The presence of hypovascular hepatic nodules with intermediate-stage HCC represents a significant predictive risk factor for TACE refractoriness.
接受经动脉化疗栓塞术(TACE)的中期肝细胞癌(HCC)患者群体高度异质性,目前尚未明确预测TACE疗效的因素。本研究旨在评估与中期HCC共存的乏血供肝结节作为TACE难治性的重要预测因素的影响。

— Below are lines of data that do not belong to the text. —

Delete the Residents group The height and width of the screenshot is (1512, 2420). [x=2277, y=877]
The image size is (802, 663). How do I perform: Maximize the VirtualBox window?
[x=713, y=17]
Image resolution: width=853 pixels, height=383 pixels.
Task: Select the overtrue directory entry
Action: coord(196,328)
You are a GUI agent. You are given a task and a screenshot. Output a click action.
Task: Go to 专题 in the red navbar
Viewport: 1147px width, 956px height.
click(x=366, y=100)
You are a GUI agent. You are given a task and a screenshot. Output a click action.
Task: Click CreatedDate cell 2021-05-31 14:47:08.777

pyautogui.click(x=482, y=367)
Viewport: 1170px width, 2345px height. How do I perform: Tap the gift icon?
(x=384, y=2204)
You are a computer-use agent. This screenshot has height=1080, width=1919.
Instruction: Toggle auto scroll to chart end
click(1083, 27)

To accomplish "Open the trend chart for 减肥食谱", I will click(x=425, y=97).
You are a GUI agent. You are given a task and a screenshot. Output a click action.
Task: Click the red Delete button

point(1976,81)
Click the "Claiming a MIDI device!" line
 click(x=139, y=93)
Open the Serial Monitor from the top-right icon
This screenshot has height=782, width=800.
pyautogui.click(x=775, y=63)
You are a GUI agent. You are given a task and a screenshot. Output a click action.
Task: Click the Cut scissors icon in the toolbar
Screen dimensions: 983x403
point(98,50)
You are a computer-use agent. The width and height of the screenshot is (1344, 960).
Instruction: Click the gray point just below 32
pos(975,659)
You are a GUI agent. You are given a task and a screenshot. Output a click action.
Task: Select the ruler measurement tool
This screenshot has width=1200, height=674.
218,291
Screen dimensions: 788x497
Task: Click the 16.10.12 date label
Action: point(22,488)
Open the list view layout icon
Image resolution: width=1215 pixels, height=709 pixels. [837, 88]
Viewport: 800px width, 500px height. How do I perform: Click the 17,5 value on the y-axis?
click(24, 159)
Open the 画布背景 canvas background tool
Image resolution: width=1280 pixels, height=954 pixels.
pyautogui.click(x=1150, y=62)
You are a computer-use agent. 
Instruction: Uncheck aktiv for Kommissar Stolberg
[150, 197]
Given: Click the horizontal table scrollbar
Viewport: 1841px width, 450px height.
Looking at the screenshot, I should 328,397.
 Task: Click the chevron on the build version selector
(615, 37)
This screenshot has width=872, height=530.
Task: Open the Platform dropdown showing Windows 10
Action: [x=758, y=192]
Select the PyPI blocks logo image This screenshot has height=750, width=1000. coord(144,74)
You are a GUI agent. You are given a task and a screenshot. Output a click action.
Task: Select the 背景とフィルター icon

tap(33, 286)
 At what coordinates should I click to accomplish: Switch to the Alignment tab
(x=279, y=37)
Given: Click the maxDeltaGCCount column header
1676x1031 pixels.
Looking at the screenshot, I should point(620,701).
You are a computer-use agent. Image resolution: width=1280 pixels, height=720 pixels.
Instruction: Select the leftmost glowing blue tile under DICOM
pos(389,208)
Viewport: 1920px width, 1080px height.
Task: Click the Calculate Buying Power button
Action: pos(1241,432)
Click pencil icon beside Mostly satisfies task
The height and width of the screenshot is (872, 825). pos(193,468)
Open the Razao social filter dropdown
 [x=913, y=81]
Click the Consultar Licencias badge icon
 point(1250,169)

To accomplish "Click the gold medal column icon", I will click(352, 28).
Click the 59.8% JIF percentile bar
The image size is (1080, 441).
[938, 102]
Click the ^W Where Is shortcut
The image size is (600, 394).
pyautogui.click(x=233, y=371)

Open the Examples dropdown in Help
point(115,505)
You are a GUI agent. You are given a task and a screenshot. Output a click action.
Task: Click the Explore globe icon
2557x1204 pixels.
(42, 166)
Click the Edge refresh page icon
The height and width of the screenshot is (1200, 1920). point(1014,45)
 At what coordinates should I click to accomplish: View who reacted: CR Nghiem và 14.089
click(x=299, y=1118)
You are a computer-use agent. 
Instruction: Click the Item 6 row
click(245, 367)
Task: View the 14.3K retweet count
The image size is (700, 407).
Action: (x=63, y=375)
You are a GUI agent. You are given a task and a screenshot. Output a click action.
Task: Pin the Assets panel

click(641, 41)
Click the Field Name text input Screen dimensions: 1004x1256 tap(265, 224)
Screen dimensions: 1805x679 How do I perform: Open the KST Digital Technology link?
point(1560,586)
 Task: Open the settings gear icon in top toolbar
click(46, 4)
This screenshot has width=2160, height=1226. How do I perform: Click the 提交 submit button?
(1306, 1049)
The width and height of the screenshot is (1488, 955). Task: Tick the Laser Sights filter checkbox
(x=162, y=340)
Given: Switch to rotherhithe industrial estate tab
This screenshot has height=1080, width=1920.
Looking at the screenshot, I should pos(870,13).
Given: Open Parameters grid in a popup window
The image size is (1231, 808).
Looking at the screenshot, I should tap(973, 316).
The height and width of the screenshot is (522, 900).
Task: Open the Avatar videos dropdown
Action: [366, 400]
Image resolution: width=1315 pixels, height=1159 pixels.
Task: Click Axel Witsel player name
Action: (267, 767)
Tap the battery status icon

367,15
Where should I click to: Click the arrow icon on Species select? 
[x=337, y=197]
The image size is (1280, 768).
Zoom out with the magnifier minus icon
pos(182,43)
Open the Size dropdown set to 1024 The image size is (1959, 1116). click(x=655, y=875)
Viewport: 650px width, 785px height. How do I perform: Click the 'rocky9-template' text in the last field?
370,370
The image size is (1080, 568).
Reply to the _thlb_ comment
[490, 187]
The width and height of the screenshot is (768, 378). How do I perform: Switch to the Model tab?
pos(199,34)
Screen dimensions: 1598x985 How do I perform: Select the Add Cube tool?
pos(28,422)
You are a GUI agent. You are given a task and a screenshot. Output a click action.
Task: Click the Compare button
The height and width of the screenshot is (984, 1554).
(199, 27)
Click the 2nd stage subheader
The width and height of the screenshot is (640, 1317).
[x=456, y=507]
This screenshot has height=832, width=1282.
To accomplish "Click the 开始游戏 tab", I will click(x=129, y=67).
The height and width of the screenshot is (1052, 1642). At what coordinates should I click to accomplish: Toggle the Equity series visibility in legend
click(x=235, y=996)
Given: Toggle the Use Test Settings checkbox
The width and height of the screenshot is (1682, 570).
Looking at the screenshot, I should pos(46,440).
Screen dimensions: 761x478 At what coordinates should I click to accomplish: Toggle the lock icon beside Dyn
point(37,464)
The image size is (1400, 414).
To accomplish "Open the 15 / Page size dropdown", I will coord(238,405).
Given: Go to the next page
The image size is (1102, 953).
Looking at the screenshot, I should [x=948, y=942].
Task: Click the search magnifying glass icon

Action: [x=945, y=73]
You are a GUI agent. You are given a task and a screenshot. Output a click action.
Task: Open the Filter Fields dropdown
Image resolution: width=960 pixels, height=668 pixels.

回顾性分析66例接受初次TACE的中期HCC患者。在所有初次TACE前,通过动态计算机断层扫描、磁共振成像以及血管造影检测乏血供肝结节。TACE难治时间(TTTR)定义为从初次TACE至诊断为TACE难治的时间段。
36例患者(54.5%)检测到乏血供肝结节,其中15例(41.7%)为单个结节,21例(58.3%)为多个结节,最大结节的中位大小为10 mm(范围5 - 80 mm)。所有患者的中位TTTR为17.4个月,有和没有乏血供肝结节的患者分别为7.3个月和33.1个月。有乏血供肝结节的患者TTTR显著短于其他患者。多因素分析中,乏血供肝结节的存在(风险比7.016,95%置信区间3.534 - 13.930;P < 0.001)和不符合七项标准(风险比2.861,95%置信区间1.493 - 5.486;P = 0.002)是TTTR较短的独立危险因素。
中期HCC合并乏血供肝结节是TACE难治性的重要预测危险因素。